Krusch v. Tamko Building Products, Inc.

34 F. Supp. 3d 584, 2014 WL 3696259, 2014 U.S. Dist. LEXIS 100103
CourtDistrict Court, M.D. North Carolina
DecidedJuly 23, 2014
DocketNo. 1:14CV116
StatusPublished
Cited by11 cases

This text of 34 F. Supp. 3d 584 (Krusch v. Tamko Building Products, Inc.) is published on Counsel Stack Legal Research, covering District Court, M.D. North Carolina primary law. Counsel Stack provides free access to over 12 million legal documents including statutes, case law, regulations, and constitutions.

Bluebook
Krusch v. Tamko Building Products, Inc., 34 F. Supp. 3d 584, 2014 WL 3696259, 2014 U.S. Dist. LEXIS 100103 (M.D.N.C. 2014).

Opinion

MEMORANDUM OPINION AND ORDER

THOMAS D. SCHROEDER, District Judge.

This is a suit for damages for allegedly defective roofing shingles manufactured by Defendant TAMKO Building Products, Inc. (“TAMKO”), and distributed by Defendant Roofing Supply Group-Greensboro, LLC (“RSG”). Plaintiff Edward Krusch alleges breach of an implied warranty of merchantability, breach of express warranty, unfair and deceptive trade practices, negligent misrepresentation, and violations of the Magnuson-Moss Warranty Act (“MMWA”), 15 U.S.C. § 2301 et seq.
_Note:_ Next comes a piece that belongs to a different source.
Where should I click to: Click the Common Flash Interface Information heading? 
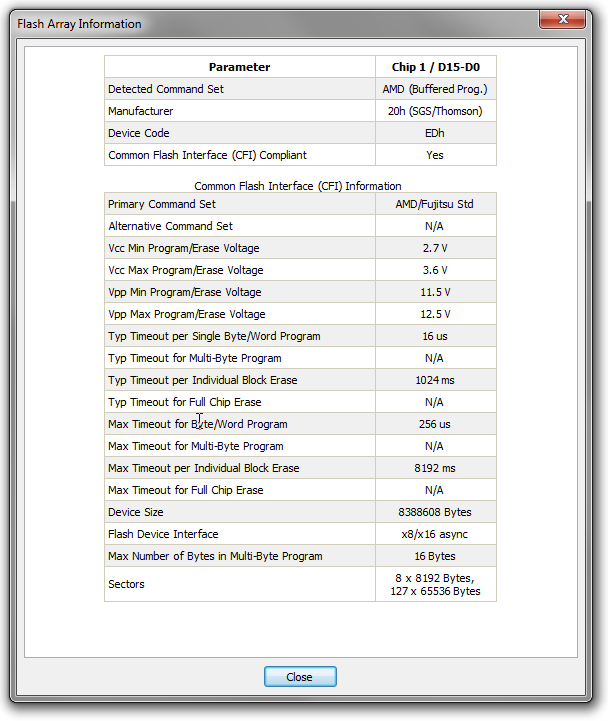[298, 186]
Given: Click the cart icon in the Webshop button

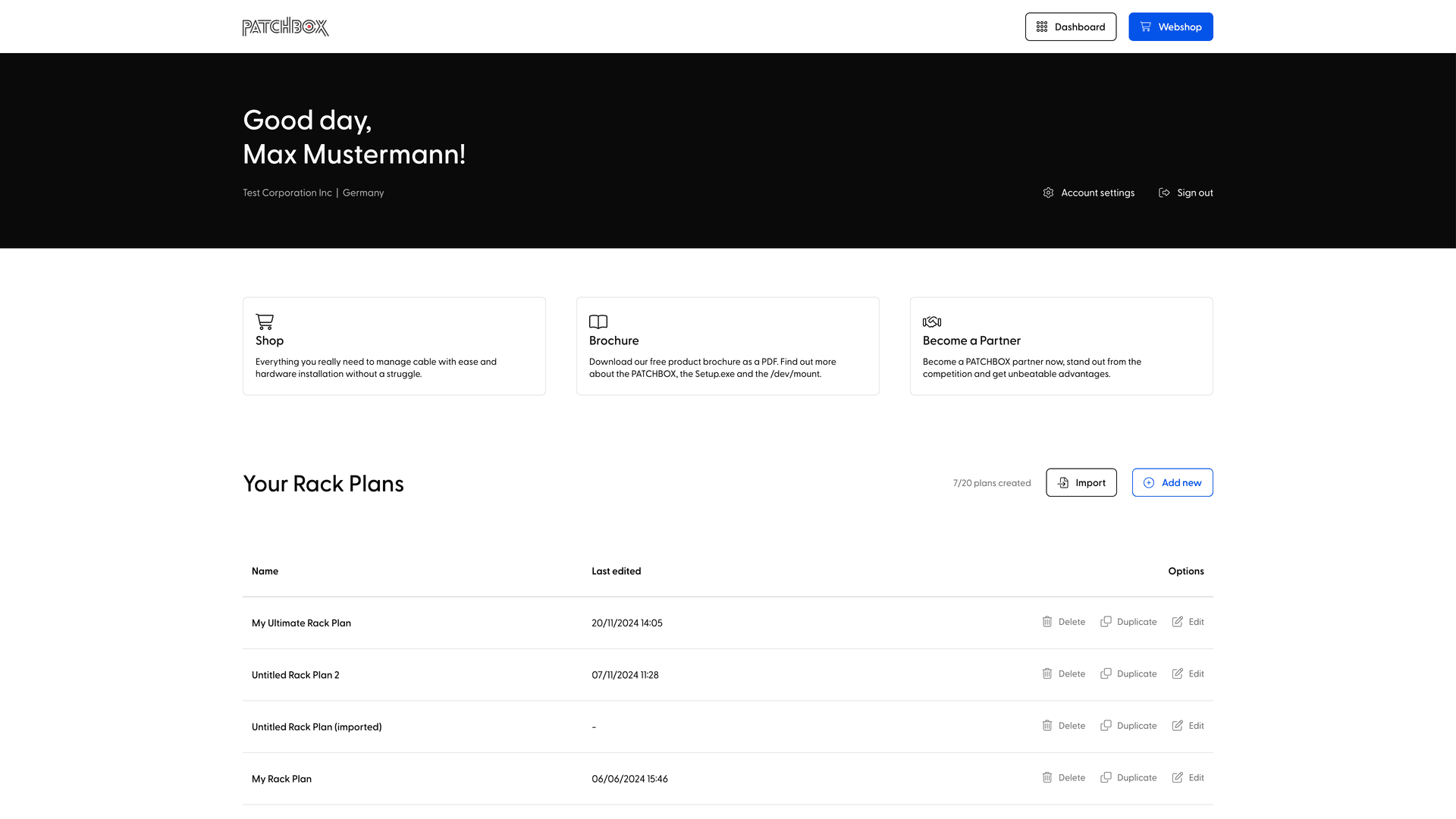Looking at the screenshot, I should [1145, 27].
Before the court is Defendants’ motion to stay the case based on an arbitration agreement, or to compel Krusch to arbitrate. (Doc. 14.) For the reasons set forth below, Defendants’ motion will be granted.

I. BACKGROUND

The facts alleged in the amended complaint and accompanying exhibits are as follows:

Krusch purchased TAMKO Lamarite Slate Composite Shingles (“the Shingles”) from RSG for the roof of his personal residence in Greensboro, North Carolina. (Doc. 10 ¶ 9.) He bought one set on June 9, 2008, another on October 10, 2008, and additional ones on other dates. (Doc. 10-1 (RSG invoices attached to amended complaint); Doc. 10 ¶ 9 (alleging that Krusch placed “various orders” and that the two invoices attached “reflect[ ] certain of [587]*587these orders”).) The Shingles were installed on Krusch’s roof “at various times.” (Doc. 10 ¶ 10.)

“Soon after” the Shingles were installed,1 they began to discolor and deteriorate. (Id. ¶ 11.) An express fifty-year limited warranty accompanied the Shingles, which Krusch alleges he did not know about until “later.” (Id. ¶¶ 11-13.) Krusch alleges that the Shingles are defective and are in breach of both an implied warranty of merchantability and the express limited warranty. (Id. ¶ 11.)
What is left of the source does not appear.